## DATA TO USE

════════════════

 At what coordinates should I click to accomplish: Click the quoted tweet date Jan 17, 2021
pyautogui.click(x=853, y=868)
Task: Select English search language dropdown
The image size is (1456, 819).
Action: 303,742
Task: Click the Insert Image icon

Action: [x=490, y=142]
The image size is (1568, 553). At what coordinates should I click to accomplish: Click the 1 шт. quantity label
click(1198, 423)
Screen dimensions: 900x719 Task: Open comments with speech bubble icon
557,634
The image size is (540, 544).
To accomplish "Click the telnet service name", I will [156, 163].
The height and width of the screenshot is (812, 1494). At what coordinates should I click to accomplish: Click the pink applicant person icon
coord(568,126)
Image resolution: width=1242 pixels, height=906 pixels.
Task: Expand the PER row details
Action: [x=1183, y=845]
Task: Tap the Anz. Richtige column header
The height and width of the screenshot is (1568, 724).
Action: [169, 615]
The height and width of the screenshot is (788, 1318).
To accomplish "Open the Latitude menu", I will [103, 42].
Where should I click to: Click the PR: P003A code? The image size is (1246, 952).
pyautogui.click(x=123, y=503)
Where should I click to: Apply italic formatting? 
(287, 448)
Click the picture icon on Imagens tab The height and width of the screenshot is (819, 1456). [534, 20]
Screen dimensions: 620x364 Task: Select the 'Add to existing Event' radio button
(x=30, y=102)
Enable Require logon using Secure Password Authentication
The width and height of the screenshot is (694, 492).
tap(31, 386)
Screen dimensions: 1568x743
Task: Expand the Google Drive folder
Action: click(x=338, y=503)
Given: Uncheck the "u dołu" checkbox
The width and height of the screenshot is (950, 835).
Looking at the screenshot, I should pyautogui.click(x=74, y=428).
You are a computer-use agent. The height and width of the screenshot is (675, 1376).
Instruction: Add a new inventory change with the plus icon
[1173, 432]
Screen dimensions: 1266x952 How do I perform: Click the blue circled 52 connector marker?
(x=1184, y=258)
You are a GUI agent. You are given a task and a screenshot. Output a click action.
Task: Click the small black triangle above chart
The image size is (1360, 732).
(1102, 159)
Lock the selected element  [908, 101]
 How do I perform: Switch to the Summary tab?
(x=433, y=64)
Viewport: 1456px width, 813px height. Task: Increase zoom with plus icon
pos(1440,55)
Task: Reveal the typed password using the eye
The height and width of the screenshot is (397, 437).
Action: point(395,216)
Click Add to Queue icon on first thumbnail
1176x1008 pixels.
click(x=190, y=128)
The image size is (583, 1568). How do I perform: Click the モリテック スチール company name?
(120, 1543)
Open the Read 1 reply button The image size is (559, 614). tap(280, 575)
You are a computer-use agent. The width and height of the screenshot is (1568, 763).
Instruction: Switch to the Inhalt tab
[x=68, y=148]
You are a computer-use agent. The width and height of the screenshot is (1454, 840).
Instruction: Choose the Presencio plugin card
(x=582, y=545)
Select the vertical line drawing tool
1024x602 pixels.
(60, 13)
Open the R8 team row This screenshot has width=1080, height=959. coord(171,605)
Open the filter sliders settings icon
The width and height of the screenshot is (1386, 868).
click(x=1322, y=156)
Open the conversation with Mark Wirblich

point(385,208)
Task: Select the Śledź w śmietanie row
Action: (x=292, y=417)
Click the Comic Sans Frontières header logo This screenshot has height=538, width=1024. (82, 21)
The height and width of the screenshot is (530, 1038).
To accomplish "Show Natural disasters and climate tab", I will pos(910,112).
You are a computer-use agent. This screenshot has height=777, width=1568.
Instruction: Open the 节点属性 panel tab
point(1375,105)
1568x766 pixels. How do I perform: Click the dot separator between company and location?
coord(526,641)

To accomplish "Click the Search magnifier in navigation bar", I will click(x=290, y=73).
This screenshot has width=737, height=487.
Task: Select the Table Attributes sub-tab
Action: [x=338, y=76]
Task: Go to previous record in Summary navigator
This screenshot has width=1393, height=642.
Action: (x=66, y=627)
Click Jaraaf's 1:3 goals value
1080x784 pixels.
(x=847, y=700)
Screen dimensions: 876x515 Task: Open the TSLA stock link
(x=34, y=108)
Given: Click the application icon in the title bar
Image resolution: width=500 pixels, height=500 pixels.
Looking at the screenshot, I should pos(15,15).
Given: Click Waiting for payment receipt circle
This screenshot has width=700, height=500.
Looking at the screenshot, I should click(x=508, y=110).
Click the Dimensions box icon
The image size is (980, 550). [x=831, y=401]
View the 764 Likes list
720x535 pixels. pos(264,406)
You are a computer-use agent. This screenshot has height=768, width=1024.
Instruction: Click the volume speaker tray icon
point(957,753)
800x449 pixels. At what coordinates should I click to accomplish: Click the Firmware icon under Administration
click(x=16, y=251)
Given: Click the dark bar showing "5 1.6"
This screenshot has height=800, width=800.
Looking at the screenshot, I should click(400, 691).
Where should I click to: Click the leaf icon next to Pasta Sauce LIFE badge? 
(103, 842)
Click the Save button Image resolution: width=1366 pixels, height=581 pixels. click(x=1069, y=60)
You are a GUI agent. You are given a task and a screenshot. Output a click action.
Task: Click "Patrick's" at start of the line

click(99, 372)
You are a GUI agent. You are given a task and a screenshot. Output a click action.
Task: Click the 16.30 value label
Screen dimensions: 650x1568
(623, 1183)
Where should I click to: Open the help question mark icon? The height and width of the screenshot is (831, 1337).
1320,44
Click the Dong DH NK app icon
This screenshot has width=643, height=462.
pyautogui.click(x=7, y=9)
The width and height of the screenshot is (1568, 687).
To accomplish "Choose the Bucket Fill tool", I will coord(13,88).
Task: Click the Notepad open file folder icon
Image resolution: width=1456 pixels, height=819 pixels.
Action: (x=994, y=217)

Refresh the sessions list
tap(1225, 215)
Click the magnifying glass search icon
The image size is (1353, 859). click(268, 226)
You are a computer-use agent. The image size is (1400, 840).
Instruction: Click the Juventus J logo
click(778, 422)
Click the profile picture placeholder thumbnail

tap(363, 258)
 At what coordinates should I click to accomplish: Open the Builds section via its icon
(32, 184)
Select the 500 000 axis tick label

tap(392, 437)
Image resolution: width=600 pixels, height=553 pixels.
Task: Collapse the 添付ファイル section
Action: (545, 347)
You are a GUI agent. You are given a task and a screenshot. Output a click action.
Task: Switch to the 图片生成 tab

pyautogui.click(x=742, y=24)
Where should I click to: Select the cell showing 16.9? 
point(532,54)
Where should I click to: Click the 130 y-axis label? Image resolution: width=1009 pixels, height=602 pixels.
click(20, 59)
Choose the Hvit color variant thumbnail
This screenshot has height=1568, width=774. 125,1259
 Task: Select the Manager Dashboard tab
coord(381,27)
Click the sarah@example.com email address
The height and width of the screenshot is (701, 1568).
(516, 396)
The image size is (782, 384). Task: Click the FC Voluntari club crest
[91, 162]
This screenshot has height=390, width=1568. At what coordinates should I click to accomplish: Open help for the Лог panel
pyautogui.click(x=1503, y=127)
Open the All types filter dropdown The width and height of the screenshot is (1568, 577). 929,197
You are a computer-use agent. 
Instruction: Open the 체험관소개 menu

════════════════

Reproduce all of the lines above verbatim, in their original order.

 At what coordinates should I click to accomplish: Click the quoted tweet date Jan 17, 2021
pyautogui.click(x=853, y=868)
Task: Select English search language dropdown
The image size is (1456, 819).
Action: 303,742
Task: Click the Insert Image icon

Action: [x=490, y=142]
The image size is (1568, 553). At what coordinates should I click to accomplish: Click the 1 шт. quantity label
click(1198, 423)
Screen dimensions: 900x719 Task: Open comments with speech bubble icon
557,634
The image size is (540, 544).
To accomplish "Click the telnet service name", I will [156, 163].
The height and width of the screenshot is (812, 1494). At what coordinates should I click to accomplish: Click the pink applicant person icon
coord(568,126)
Image resolution: width=1242 pixels, height=906 pixels.
Task: Expand the PER row details
Action: [x=1183, y=845]
Task: Tap the Anz. Richtige column header
The height and width of the screenshot is (1568, 724).
Action: [169, 615]
The height and width of the screenshot is (788, 1318).
To accomplish "Open the Latitude menu", I will [103, 42].
Where should I click to: Click the PR: P003A code? The image size is (1246, 952).
pyautogui.click(x=123, y=503)
Where should I click to: Apply italic formatting? 
(287, 448)
Click the picture icon on Imagens tab The height and width of the screenshot is (819, 1456). [534, 20]
Screen dimensions: 620x364 Task: Select the 'Add to existing Event' radio button
(x=30, y=102)
Enable Require logon using Secure Password Authentication
The width and height of the screenshot is (694, 492).
tap(31, 386)
Screen dimensions: 1568x743
Task: Expand the Google Drive folder
Action: click(x=338, y=503)
Given: Uncheck the "u dołu" checkbox
The width and height of the screenshot is (950, 835).
Looking at the screenshot, I should pyautogui.click(x=74, y=428).
You are a computer-use agent. The height and width of the screenshot is (675, 1376).
Instruction: Add a new inventory change with the plus icon
[1173, 432]
Screen dimensions: 1266x952 How do I perform: Click the blue circled 52 connector marker?
(x=1184, y=258)
You are a GUI agent. You are given a task and a screenshot. Output a click action.
Task: Click the small black triangle above chart
The image size is (1360, 732).
(1102, 159)
Lock the selected element  [908, 101]
 How do I perform: Switch to the Summary tab?
(x=433, y=64)
Viewport: 1456px width, 813px height. Task: Increase zoom with plus icon
pos(1440,55)
Task: Reveal the typed password using the eye
The height and width of the screenshot is (397, 437).
Action: point(395,216)
Click Add to Queue icon on first thumbnail
1176x1008 pixels.
click(x=190, y=128)
The image size is (583, 1568). How do I perform: Click the モリテック スチール company name?
(120, 1543)
Open the Read 1 reply button The image size is (559, 614). tap(280, 575)
You are a computer-use agent. The width and height of the screenshot is (1568, 763).
Instruction: Switch to the Inhalt tab
[x=68, y=148]
You are a computer-use agent. The width and height of the screenshot is (1454, 840).
Instruction: Choose the Presencio plugin card
(x=582, y=545)
Select the vertical line drawing tool
1024x602 pixels.
(60, 13)
Open the R8 team row This screenshot has width=1080, height=959. coord(171,605)
Open the filter sliders settings icon
The width and height of the screenshot is (1386, 868).
click(x=1322, y=156)
Open the conversation with Mark Wirblich

point(385,208)
Task: Select the Śledź w śmietanie row
Action: (x=292, y=417)
Click the Comic Sans Frontières header logo This screenshot has height=538, width=1024. (82, 21)
The height and width of the screenshot is (530, 1038).
To accomplish "Show Natural disasters and climate tab", I will pos(910,112).
You are a computer-use agent. This screenshot has height=777, width=1568.
Instruction: Open the 节点属性 panel tab
point(1375,105)
1568x766 pixels. How do I perform: Click the dot separator between company and location?
coord(526,641)

To accomplish "Click the Search magnifier in navigation bar", I will click(x=290, y=73).
This screenshot has width=737, height=487.
Task: Select the Table Attributes sub-tab
Action: [x=338, y=76]
Task: Go to previous record in Summary navigator
This screenshot has width=1393, height=642.
Action: (x=66, y=627)
Click Jaraaf's 1:3 goals value
1080x784 pixels.
(x=847, y=700)
Screen dimensions: 876x515 Task: Open the TSLA stock link
(x=34, y=108)
Given: Click the application icon in the title bar
Image resolution: width=500 pixels, height=500 pixels.
Looking at the screenshot, I should pos(15,15).
Given: Click Waiting for payment receipt circle
This screenshot has width=700, height=500.
Looking at the screenshot, I should click(x=508, y=110).
Click the Dimensions box icon
The image size is (980, 550). [x=831, y=401]
View the 764 Likes list
720x535 pixels. pos(264,406)
You are a computer-use agent. This screenshot has height=768, width=1024.
Instruction: Click the volume speaker tray icon
point(957,753)
800x449 pixels. At what coordinates should I click to accomplish: Click the Firmware icon under Administration
click(x=16, y=251)
Given: Click the dark bar showing "5 1.6"
This screenshot has height=800, width=800.
Looking at the screenshot, I should click(400, 691).
Where should I click to: Click the leaf icon next to Pasta Sauce LIFE badge? 
(103, 842)
Click the Save button Image resolution: width=1366 pixels, height=581 pixels. click(x=1069, y=60)
You are a GUI agent. You are given a task and a screenshot. Output a click action.
Task: Click "Patrick's" at start of the line

click(99, 372)
You are a GUI agent. You are given a task and a screenshot. Output a click action.
Task: Click the 16.30 value label
Screen dimensions: 650x1568
(623, 1183)
Where should I click to: Open the help question mark icon? The height and width of the screenshot is (831, 1337).
1320,44
Click the Dong DH NK app icon
This screenshot has width=643, height=462.
pyautogui.click(x=7, y=9)
The width and height of the screenshot is (1568, 687).
To accomplish "Choose the Bucket Fill tool", I will coord(13,88).
Task: Click the Notepad open file folder icon
Image resolution: width=1456 pixels, height=819 pixels.
Action: (x=994, y=217)

Refresh the sessions list
tap(1225, 215)
Click the magnifying glass search icon
The image size is (1353, 859). click(268, 226)
You are a computer-use agent. The image size is (1400, 840).
Instruction: Click the Juventus J logo
click(778, 422)
Click the profile picture placeholder thumbnail

tap(363, 258)
 At what coordinates should I click to accomplish: Open the Builds section via its icon
(32, 184)
Select the 500 000 axis tick label

tap(392, 437)
Image resolution: width=600 pixels, height=553 pixels.
Task: Collapse the 添付ファイル section
Action: (545, 347)
You are a GUI agent. You are given a task and a screenshot. Output a click action.
Task: Switch to the 图片生成 tab

pyautogui.click(x=742, y=24)
Where should I click to: Select the cell showing 16.9? 
point(532,54)
Where should I click to: Click the 130 y-axis label? Image resolution: width=1009 pixels, height=602 pixels.
click(20, 59)
Choose the Hvit color variant thumbnail
This screenshot has height=1568, width=774. 125,1259
 Task: Select the Manager Dashboard tab
coord(381,27)
Click the sarah@example.com email address
The height and width of the screenshot is (701, 1568).
(516, 396)
The image size is (782, 384). Task: Click the FC Voluntari club crest
[91, 162]
This screenshot has height=390, width=1568. At what coordinates should I click to accomplish: Open help for the Лог panel
pyautogui.click(x=1503, y=127)
Open the All types filter dropdown The width and height of the screenshot is (1568, 577). 929,197
You are a computer-use agent. 
Instruction: Open the 체험관소개 menu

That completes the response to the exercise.